The plan, if adopted, would likely frustrate biofuel producers and farm-state lawmakers who want full restoration of lost demand caused by small refinery exemptions under the Renewable Fuel Standard, the nation's biofuel law.
The RFS requires refiners to blend billions of gallons of biofuels into the country's fuel pool each year or buy credits called RINs from those who do. But it also allows smaller refiners to apply for waivers if they can show the requirements would cause them financial hardship.
The EPA in August cleared a backlog of more than 170 small refinery exemption requests dating back to 2016 — a sweeping move that required it to come up with the plan to account for waived obligations.
The EPA was only required to come up with a plan to reallocate exempted gallons dating back to 2023, however, because RINs generated for previous years have already expired.
The sources said that the review includes the years 2023 and beyond, and the percentages could be applied higher or lower in different years.

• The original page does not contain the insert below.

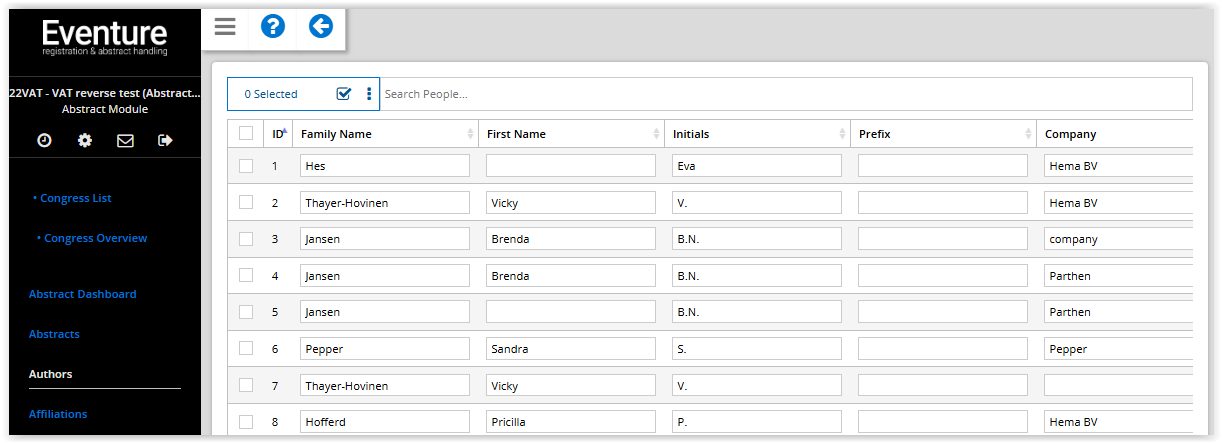Viewport: 1222px width, 443px height.
Task: Click the clock history icon in sidebar
Action: [x=44, y=141]
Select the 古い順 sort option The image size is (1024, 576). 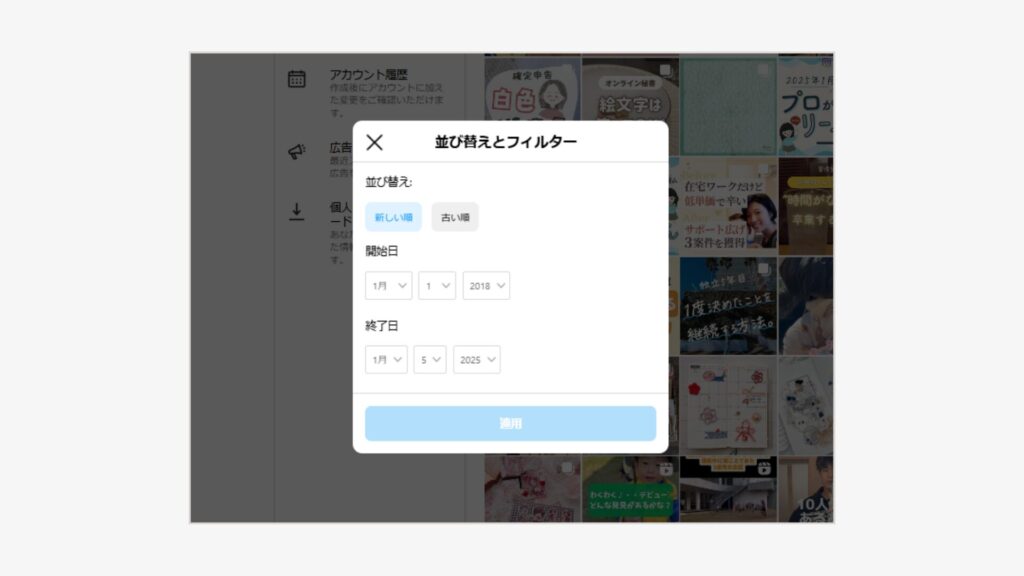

The plan remains under review and subject to change, the sources cautioned. It is expected to be released in the upcoming weeks, ahead of an October 30 deadline to finalize biofuel blending quotas for the 2026-2027 years.
"The EPA is in the process of evaluating a range of options that strike an appropriate balance between obligations, reallocation, and other factors that will deliver for farmers, consumers and American energy dominance," a White House official told Reuters.
The EPA declined to provide details of the proposal.
The biofuel industry and its legislative allies have been urging the administration to require refiners to offset 100% of those exempted gallons, while the oil industry is resisting the obligations.
The EPA's proposal is intended to be a compromise that would keep the market for RINs stable by avoiding a flood of new credits that could depress prices, while also not imposing additional burdens on refiners already facing compliance costs.
The middle ground proposal highlights the long-running clash between Big Oil and the farm lobby — two powerful constituencies that have battled for years over the future of the RFS. That divide threatens to complicate President Donald Trump’s efforts to unify Republicans ahead of a looming budget fight.
The 2023 and 2024 exempted gallons totaled some 1.4 billion credits, equaling some 1.1 billion gallons. The total number of exempted gallons will likely rise as the EPA deals with pending 2025 applications.